▸ **Work request**
The answer must be every record below, reproduced exactly.

▸ **Material supplied**
-------

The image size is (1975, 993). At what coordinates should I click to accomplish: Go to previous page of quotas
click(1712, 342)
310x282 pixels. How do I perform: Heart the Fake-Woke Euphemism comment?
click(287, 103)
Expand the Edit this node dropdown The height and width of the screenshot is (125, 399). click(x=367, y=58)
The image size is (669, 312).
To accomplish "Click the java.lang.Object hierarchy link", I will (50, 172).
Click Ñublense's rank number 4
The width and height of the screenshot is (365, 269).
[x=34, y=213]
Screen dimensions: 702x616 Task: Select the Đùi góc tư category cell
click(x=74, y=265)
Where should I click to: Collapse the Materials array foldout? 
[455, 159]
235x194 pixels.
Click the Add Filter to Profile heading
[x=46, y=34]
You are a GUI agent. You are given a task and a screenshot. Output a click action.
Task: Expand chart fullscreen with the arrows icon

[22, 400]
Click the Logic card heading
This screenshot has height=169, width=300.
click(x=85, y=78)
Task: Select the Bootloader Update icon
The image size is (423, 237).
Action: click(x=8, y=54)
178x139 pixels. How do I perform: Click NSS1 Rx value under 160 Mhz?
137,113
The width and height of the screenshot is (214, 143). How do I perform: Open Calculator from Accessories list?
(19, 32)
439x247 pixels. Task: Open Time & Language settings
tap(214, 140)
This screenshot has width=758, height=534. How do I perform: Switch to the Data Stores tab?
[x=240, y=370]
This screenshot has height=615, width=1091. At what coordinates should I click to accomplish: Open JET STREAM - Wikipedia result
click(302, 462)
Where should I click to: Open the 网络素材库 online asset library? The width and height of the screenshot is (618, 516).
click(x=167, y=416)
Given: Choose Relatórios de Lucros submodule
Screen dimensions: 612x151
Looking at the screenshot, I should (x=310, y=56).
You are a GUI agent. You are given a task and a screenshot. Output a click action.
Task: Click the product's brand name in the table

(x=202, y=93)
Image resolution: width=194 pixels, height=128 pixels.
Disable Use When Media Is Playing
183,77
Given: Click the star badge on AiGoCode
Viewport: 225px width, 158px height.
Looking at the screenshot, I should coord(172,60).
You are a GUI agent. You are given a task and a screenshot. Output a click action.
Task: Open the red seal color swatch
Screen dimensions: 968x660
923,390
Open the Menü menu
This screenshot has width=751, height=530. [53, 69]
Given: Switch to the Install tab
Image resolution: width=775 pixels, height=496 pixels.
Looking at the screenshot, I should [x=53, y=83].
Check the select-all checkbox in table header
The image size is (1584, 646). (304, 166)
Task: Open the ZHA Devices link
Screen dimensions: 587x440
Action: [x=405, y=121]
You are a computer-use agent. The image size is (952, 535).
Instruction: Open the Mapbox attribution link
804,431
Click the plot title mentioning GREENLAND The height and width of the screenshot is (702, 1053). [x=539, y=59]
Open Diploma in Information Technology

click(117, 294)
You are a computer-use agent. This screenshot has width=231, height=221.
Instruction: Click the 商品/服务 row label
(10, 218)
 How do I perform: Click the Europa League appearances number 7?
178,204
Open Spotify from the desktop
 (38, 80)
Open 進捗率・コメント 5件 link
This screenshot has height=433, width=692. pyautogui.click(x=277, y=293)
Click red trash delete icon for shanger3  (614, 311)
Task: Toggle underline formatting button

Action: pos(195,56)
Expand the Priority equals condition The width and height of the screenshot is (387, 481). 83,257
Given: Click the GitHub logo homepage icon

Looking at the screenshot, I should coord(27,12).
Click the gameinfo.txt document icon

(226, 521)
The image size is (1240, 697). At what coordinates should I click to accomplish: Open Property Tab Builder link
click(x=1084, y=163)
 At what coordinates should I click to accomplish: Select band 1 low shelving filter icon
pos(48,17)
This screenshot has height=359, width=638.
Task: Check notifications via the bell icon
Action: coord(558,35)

-------

▸ **Result**
The image size is (1975, 993). At what coordinates should I click to accomplish: Go to previous page of quotas
click(1712, 342)
310x282 pixels. How do I perform: Heart the Fake-Woke Euphemism comment?
click(287, 103)
Expand the Edit this node dropdown The height and width of the screenshot is (125, 399). click(x=367, y=58)
The image size is (669, 312).
To accomplish "Click the java.lang.Object hierarchy link", I will (50, 172).
Click Ñublense's rank number 4
The width and height of the screenshot is (365, 269).
[x=34, y=213]
Screen dimensions: 702x616 Task: Select the Đùi góc tư category cell
click(x=74, y=265)
Where should I click to: Collapse the Materials array foldout? 
[455, 159]
235x194 pixels.
Click the Add Filter to Profile heading
[x=46, y=34]
You are a GUI agent. You are given a task and a screenshot. Output a click action.
Task: Expand chart fullscreen with the arrows icon

[22, 400]
Click the Logic card heading
This screenshot has height=169, width=300.
click(x=85, y=78)
Task: Select the Bootloader Update icon
The image size is (423, 237).
Action: click(x=8, y=54)
178x139 pixels. How do I perform: Click NSS1 Rx value under 160 Mhz?
137,113
The width and height of the screenshot is (214, 143). How do I perform: Open Calculator from Accessories list?
(19, 32)
439x247 pixels. Task: Open Time & Language settings
tap(214, 140)
This screenshot has width=758, height=534. How do I perform: Switch to the Data Stores tab?
[x=240, y=370]
This screenshot has height=615, width=1091. At what coordinates should I click to accomplish: Open JET STREAM - Wikipedia result
click(302, 462)
Where should I click to: Open the 网络素材库 online asset library? The width and height of the screenshot is (618, 516).
click(x=167, y=416)
Given: Choose Relatórios de Lucros submodule
Screen dimensions: 612x151
Looking at the screenshot, I should (x=310, y=56).
You are a GUI agent. You are given a task and a screenshot. Output a click action.
Task: Click the product's brand name in the table

(x=202, y=93)
Image resolution: width=194 pixels, height=128 pixels.
Disable Use When Media Is Playing
183,77
Given: Click the star badge on AiGoCode
Viewport: 225px width, 158px height.
Looking at the screenshot, I should coord(172,60).
You are a GUI agent. You are given a task and a screenshot. Output a click action.
Task: Open the red seal color swatch
Screen dimensions: 968x660
923,390
Open the Menü menu
This screenshot has width=751, height=530. [53, 69]
Given: Switch to the Install tab
Image resolution: width=775 pixels, height=496 pixels.
Looking at the screenshot, I should [x=53, y=83].
Check the select-all checkbox in table header
The image size is (1584, 646). (304, 166)
Task: Open the ZHA Devices link
Screen dimensions: 587x440
Action: [x=405, y=121]
You are a computer-use agent. The image size is (952, 535).
Instruction: Open the Mapbox attribution link
804,431
Click the plot title mentioning GREENLAND The height and width of the screenshot is (702, 1053). [x=539, y=59]
Open Diploma in Information Technology

click(117, 294)
You are a computer-use agent. This screenshot has width=231, height=221.
Instruction: Click the 商品/服务 row label
(10, 218)
 How do I perform: Click the Europa League appearances number 7?
178,204
Open Spotify from the desktop
 (38, 80)
Open 進捗率・コメント 5件 link
This screenshot has height=433, width=692. pyautogui.click(x=277, y=293)
Click red trash delete icon for shanger3  (614, 311)
Task: Toggle underline formatting button

Action: pos(195,56)
Expand the Priority equals condition The width and height of the screenshot is (387, 481). 83,257
Given: Click the GitHub logo homepage icon

Looking at the screenshot, I should coord(27,12).
Click the gameinfo.txt document icon

(226, 521)
The image size is (1240, 697). At what coordinates should I click to accomplish: Open Property Tab Builder link
click(x=1084, y=163)
 At what coordinates should I click to accomplish: Select band 1 low shelving filter icon
pos(48,17)
This screenshot has height=359, width=638.
Task: Check notifications via the bell icon
Action: coord(558,35)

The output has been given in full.